Strong U.S. stock market performance could keep recession at bay this year

Excitement around AI and the debut of ChatGPT led to a surge in shares
Strong U.S. stock market performance could keep recession at bay this year
U.S. stock markets

We are halfway through 2023 and the outlook for the U.S. economy is just beginning to look rosier if we are to gage it based on stock market performance so far.

The S&P 500 index ended the first half of a year with its fiercest performance since 2019, rising almost 16 percent, according to Dow Jones Market Data, and alleviating fears of a U.S. recession.

The strong market action is partly due to the Federal Reserve injecting more liquidity via lending to the financial sector and restoring confidence in it.

The other part of the equation is the ‘feel good’ effect created by artificial intelligence (AI) in general and GenAI in particular, driving momentum in tech stocks and overall market indices.

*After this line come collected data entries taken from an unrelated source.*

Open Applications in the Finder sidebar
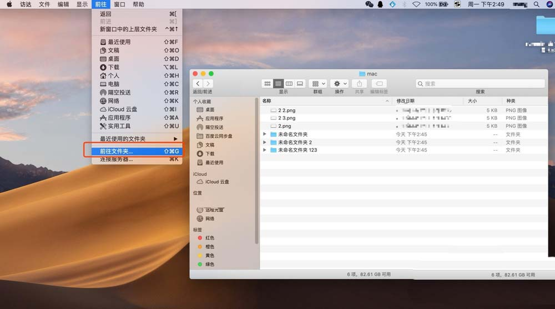Viewport: 555px width, 309px height. click(x=214, y=118)
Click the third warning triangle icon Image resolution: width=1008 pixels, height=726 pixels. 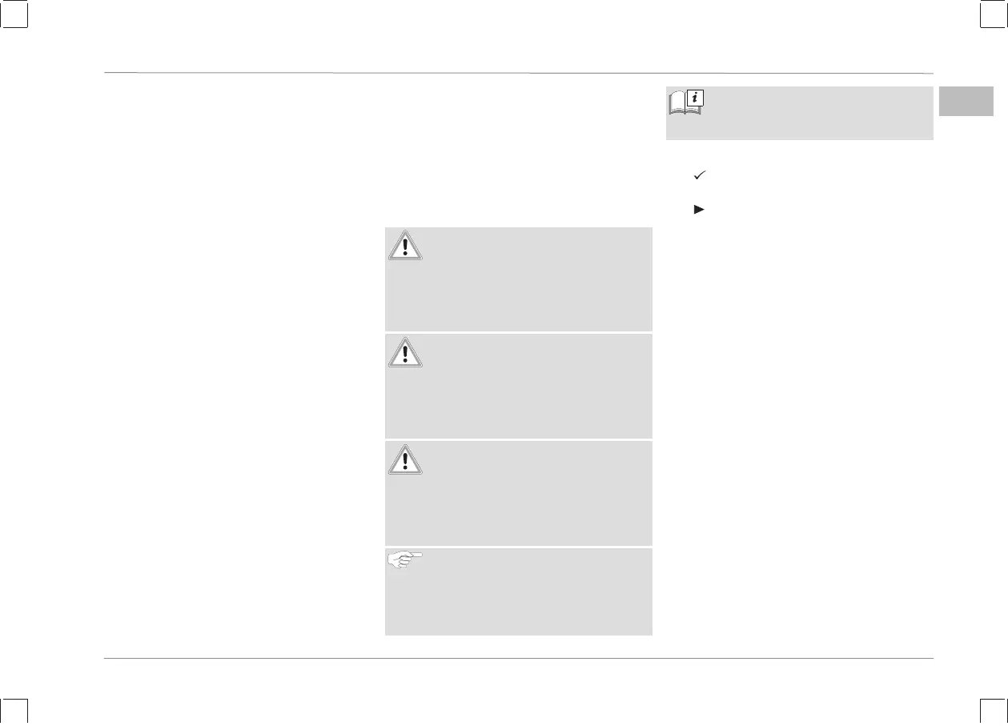click(x=405, y=459)
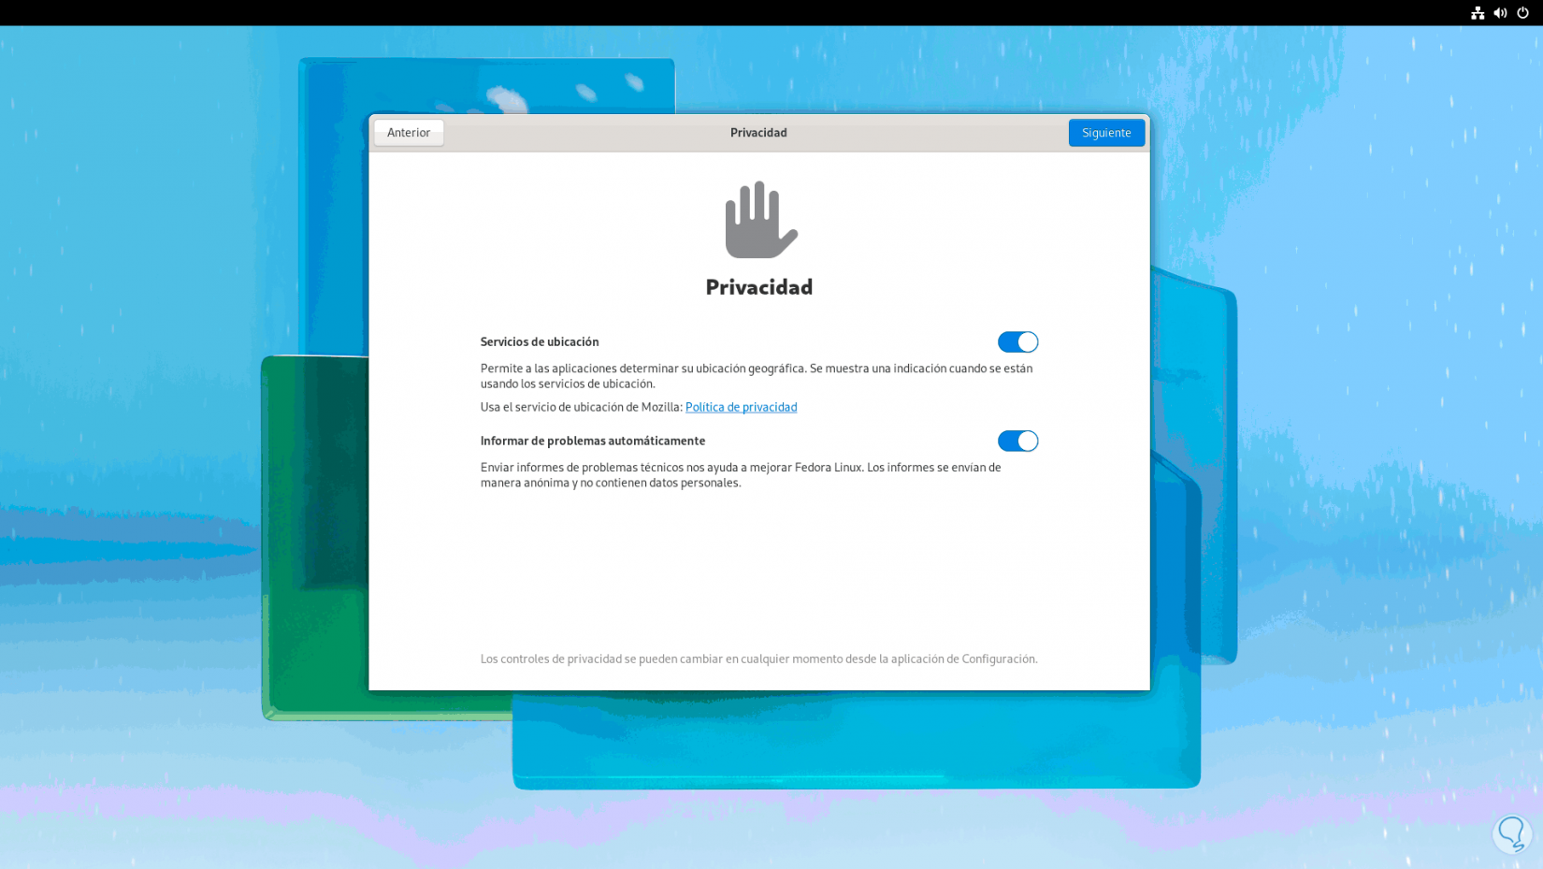Click the green folder shape in wallpaper
Viewport: 1543px width, 869px height.
coord(314,538)
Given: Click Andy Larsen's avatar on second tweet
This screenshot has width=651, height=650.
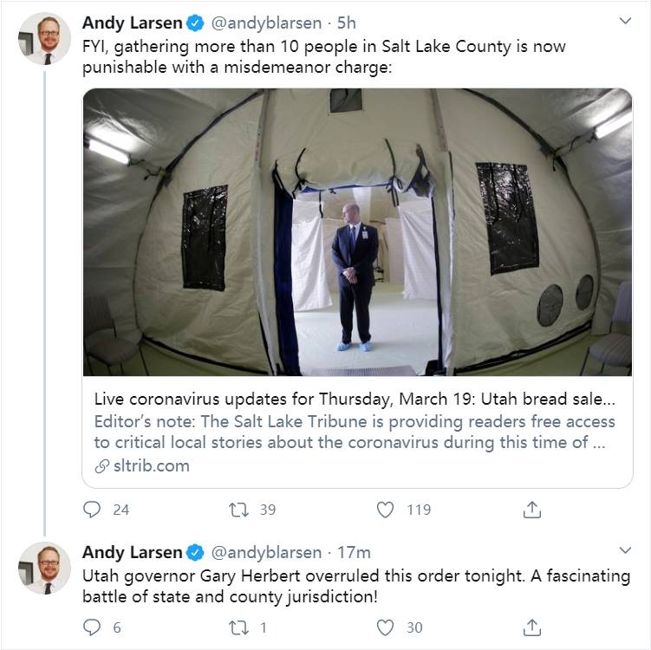Looking at the screenshot, I should (44, 569).
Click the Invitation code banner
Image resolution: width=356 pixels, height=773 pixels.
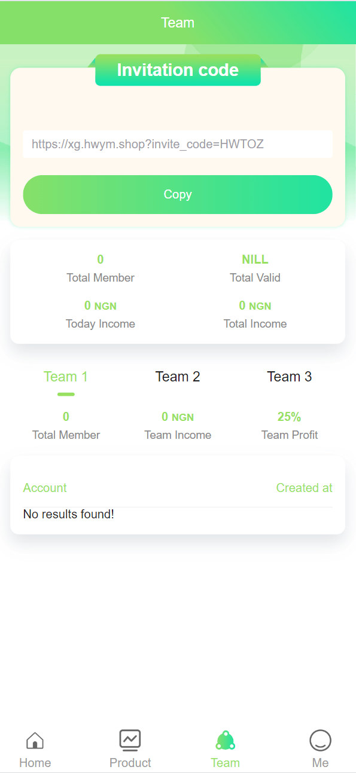pos(178,70)
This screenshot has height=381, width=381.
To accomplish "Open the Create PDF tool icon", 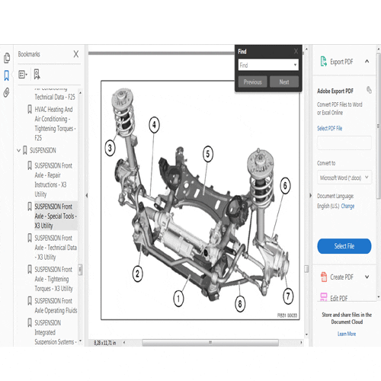I will pos(324,277).
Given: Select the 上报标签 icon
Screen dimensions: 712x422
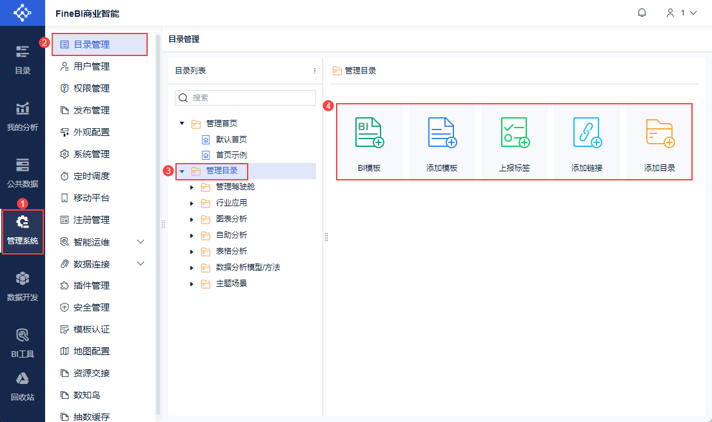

Read: U.S. banks borrow big from Fed

Excitement around AI and the debut of ChatGPT led to a surge in shares of companies with businesses tied to AI, including chipmakers Nvidia, AMD, and Qualcomm.

A weakness in that excitement could thus impact the broader market and make it vulnerable.

Evidence of this was recently reported by The Wall Street Journal which showed that when the Biden administration said it could impose new restrictions on the export to China of chips used for AI, shares of those companies took a hit.

But, so far, the overall picture looks good.

According to Reuters, Wall Street’s three major indexes advanced solidly on Friday, with the tech-heavy Nasdaq boasting its biggest first-half gain in 40 years. The Dow Jones Industrial Average rose 285.18 points, or 0.84 percent to 34,407.6, the S&P 500 gained 53.94 points, or 1.23 percent, to 4,450.38 and the Nasdaq Composite added 196.59 points, or 1.45 percent, to 13,787.92.   Nasdaq soared 31.7 percent during H1, 2023, its best first half since 1983.

Investors appear to ignoring recession concerns after the Fed halted its interest-rate hikes during its June policy meeting, despite signaling that further 25 basis points rate increases may still be arriving and reaching a targeted range of 5.25 percent to 5.5 percent.

Investors are also cheering recently released economic data showing U.S. growth in Q1 being higher than expected with sales of newly built homes beating forecasts, higher consumer confidence, and lower unemployment rates, all while inflation was decidedly decreasing.

However, future instability in financial conditions could make it harder to pinpoint when the U.S. could fall into a recession, if at all.